In a recent post I quoted at length from Kulak’s blog post comparing two events and their associated communities; it interested me in part because I have a toe in each pond. I have not been to Vibecamp, the rationalist/grey tribe event he described, but two weeks before I went to Porcfest I spent a weekend at Less Online, a rationalist event in Berkeley. Both are communities I have connections with, at both events I was an invited speaker.
The Events
While both events had some invited speakers with free tickets, at both the sessions were mostly the work of those attending the event. Less Online had a web page showing what was happening where and when; it is not publicly accessible but I got permission to post a screenshot of it.
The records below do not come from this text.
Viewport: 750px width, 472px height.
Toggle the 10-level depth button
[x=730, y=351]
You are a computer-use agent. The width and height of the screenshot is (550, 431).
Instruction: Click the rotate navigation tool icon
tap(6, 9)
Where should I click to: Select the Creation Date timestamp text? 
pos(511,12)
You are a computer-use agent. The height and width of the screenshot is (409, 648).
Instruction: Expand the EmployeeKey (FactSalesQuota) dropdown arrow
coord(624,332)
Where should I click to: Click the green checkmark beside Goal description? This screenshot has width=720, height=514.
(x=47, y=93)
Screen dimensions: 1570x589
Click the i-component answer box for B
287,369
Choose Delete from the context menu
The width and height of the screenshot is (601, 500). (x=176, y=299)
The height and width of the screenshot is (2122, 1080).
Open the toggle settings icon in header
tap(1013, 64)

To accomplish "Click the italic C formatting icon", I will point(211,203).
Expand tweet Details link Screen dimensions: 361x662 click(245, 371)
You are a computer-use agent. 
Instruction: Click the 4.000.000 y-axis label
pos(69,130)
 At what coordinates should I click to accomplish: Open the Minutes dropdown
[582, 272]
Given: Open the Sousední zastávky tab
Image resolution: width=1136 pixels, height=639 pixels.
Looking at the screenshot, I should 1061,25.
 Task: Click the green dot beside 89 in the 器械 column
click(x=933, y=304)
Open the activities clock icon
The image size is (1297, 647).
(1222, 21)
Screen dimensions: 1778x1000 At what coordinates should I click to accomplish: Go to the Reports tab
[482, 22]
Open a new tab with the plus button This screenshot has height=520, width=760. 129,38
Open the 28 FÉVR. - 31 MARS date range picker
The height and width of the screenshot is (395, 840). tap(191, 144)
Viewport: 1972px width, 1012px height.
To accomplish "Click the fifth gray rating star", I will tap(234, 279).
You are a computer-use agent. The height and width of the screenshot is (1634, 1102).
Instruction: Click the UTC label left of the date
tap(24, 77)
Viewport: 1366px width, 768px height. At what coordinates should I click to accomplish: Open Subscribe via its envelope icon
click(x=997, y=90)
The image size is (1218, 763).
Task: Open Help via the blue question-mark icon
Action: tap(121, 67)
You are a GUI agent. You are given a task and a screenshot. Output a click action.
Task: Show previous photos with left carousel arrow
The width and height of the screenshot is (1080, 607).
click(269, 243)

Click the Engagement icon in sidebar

The screenshot does not let you add events to the schedule but the schedule did; anyone attending could put his event in any open time/location slot. Porcfest had a webbed schedule as well but putting yourself on it was done the old-fashioned way, by arrangement in advance with someone running one of the hubs, of which there were a lot, or, for the two large venues, the event organizers. The Porcfest schedule was searchable — I could, for example, get a list of all my talks or of everything happening at a particular hub. The Less Online schedule, so far as I could tell, was not.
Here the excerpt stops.